Henry II the Pious (; 1196 – 9 April 1241) was Duke of Silesia and High Duke of Poland as well as Duke of South-Greater Poland from 1238 until his death. Between 1238 and 1239 he also served as regent of Sandomierz and Opole–Racibórz. He was the son of Henry the Bearded and a member of the Silesian Piast dynasty. In October 2015, the Roman Catholic Diocese of Legnica opened up his cause for beatification, obtaining him the title of Servant of God.

Early life
Henry the Pious was the second son of High Duke Henry the Bearded of Poland and Hedwig of Andechs. His elder brother, Bolesław, died in 1206. In 1213, his younger brother Konrad the Curly died during a hunt, leaving the young Henry as the sole heir of Lower Silesia. Around 1218 his father arranged his marriage to Anne, daughter of King Ottokar I of Bohemia. This union with the royal Přemyslid dynasty allowed Henry the Pious to participate actively in international politics.

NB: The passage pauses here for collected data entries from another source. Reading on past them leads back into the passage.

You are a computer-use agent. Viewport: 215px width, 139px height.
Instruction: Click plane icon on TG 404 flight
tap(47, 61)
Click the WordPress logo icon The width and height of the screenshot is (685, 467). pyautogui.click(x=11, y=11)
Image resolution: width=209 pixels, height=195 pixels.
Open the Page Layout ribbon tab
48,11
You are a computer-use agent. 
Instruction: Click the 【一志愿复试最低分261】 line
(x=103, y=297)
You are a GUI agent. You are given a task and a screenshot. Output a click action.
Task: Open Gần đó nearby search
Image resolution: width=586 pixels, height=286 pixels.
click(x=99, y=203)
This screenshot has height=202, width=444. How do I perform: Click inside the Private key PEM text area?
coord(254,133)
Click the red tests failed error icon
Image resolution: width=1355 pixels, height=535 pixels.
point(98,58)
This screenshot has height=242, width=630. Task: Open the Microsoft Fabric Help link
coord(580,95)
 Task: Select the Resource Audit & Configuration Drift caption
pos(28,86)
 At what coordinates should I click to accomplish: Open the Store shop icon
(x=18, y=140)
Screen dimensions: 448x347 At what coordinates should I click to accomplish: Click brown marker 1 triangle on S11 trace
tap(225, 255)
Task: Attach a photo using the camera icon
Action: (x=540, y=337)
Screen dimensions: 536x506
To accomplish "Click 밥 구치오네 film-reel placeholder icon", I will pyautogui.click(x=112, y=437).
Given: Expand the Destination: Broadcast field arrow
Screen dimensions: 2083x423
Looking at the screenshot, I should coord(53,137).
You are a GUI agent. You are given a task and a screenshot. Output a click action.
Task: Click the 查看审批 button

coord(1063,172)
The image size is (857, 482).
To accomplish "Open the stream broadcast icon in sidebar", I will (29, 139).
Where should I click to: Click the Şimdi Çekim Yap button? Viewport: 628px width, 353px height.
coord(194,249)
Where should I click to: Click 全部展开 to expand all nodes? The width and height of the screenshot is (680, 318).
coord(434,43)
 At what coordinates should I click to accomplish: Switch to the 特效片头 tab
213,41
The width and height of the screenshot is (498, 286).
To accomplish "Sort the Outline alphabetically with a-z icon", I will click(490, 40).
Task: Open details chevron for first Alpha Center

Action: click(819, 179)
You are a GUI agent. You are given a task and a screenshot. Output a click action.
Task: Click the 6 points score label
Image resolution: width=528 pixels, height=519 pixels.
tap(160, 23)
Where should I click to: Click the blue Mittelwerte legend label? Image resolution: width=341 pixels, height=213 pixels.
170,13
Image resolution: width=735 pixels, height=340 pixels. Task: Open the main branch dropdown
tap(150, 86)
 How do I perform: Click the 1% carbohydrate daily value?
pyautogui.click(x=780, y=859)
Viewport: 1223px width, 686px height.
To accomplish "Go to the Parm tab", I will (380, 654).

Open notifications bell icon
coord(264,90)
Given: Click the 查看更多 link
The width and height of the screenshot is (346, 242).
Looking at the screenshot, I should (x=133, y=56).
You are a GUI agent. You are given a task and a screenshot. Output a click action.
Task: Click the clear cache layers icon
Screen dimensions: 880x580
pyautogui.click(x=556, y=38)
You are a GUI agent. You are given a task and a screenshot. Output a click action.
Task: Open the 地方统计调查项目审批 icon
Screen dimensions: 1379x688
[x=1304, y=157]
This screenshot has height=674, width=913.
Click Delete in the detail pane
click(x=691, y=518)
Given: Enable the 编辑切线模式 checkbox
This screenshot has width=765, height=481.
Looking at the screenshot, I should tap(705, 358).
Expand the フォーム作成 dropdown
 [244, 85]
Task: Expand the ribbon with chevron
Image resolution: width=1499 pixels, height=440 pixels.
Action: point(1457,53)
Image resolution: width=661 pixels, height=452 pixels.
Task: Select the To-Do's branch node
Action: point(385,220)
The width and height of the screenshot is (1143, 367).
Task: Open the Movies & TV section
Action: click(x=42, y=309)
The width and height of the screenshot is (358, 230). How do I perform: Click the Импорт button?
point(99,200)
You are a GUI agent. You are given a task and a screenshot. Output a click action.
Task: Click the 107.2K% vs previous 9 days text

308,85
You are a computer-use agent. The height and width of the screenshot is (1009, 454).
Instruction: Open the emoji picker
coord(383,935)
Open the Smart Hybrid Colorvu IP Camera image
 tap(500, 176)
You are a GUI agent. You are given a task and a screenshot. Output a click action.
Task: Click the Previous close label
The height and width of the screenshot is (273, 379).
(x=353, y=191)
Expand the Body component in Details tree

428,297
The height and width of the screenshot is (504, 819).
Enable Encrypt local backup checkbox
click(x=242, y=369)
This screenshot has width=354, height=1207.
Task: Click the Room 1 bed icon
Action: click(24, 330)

Henry the Bearded quickly designated his sole surviving son as his sole heir, and from 1222, the young prince countersigned documents with his father. By 1224, he had his own seal and notary. In 1227, during a meeting of Piast dukes in Gąsawa, Henry the Bearded and High Duke Leszek I the White were ambushed. Leszek was killed and Henry was seriously wounded. Henry the Pious acted as interim duke. In 1229, Henry the Bearded was captured by Duke Konrad I of Masovia, and again young Henry the Pious acted as interim duke. During 1229–30, he led a military expedition to recover and secure the possession of Lubusz Land, and in 1233–34 he actively supported his father's affairs in Prussia and Greater Poland. In 1234, Henry the Bearded named his son co-ruler. Later, Henry the Bearded took the duchies of Kraków and Silesia, and Henry the Pious was given the duchies of Silesia and Greater Poland. When Henry the Bearded died on 19 March 1238, Henry the Pious became duke of Silesia, Kraków and Greater Poland.

Sole reign
Henry the Pious inherited Lower Silesia from his father. Southern Greater Poland and Kraków were ruled by the Piast princes, although the late duke of Greater Poland and Kraków, Władysław III, had left all his lands to Henry the Bearded. The will was ignored by Duke Konrad of Masovia and Władysław's III nephew Władysław Odonic.

Henry II could retain his authority as a regent over the Upper Silesian Duchy of Opole-Racibórz and the Duchy of Sandomierz during the minority of their rulers Mieszko II the Fat and Bolesław V the Chaste. Nevertheless, in 1239, Henry was compelled to resign the regency, although he remained on good terms with the Dukes of Opole and Sandomierz, and managed to retain Greater Polish Kalisz and Wieluń.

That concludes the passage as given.